Friday, 17 April 2015

Don't Bank on it

Sorry if I seem to keep coming back to this topic, but....

At its monthly policy-setting meeting this week, the Bank of Canada opted to maintain its key interest rate at 0.75 percent.  The Bank lowered its GDP growth forecast for the full year to 1.9 percent, but now seems to expect the economy to bounce back reasonably smartly from the setback caused by the collapse in world oil prices.  As the Bank expresses it, the impact of the oil price plunge is turning out to be more front-loaded than it previously assumed.

It would be fair to say that a good number of the usual experts on Bay Street do not share the Bank's optimism, and it's not hard to see why.  This is the same Bank that blindsided everyone by cutting rates in January, sounding almost panic-stricken.  Then it blithely suggested that it had the luxury of time to assess whether the January move would suffice to get the economy back on an even keel.  Then Governor Poloz warned that economic data for the first quarter of the year would be "atrocious", just days before StatsCan reported that GDP in January recorded an almost insignificant decline. And now the Bank is again on the sunny side of the street, stating in effect that the impact of the oil price decline is largely behind us.

The stream-of-consciousness approach to monetary policy that the Bank has adopted under Gov.
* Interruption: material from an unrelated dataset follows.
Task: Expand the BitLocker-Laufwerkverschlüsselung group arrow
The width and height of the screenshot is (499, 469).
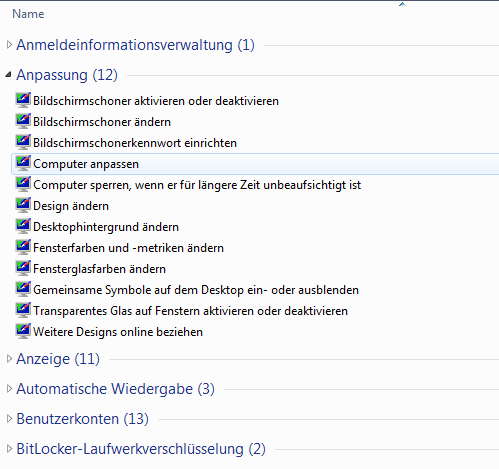Action: (x=9, y=449)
Poloz is without recent precedent*.  Most central bankers strive for consistency in the message they provide to markets and to the general populace.  It's hard to know what Poloz imagines he is up to, but no doubt the volatility he is creating just about every week will continue to be welcome news for currency and money market traders.


* Unless perhaps Poloz is modelling himself on the time that Che Guevara was in charge of the central bank in Cuba right after the revolution!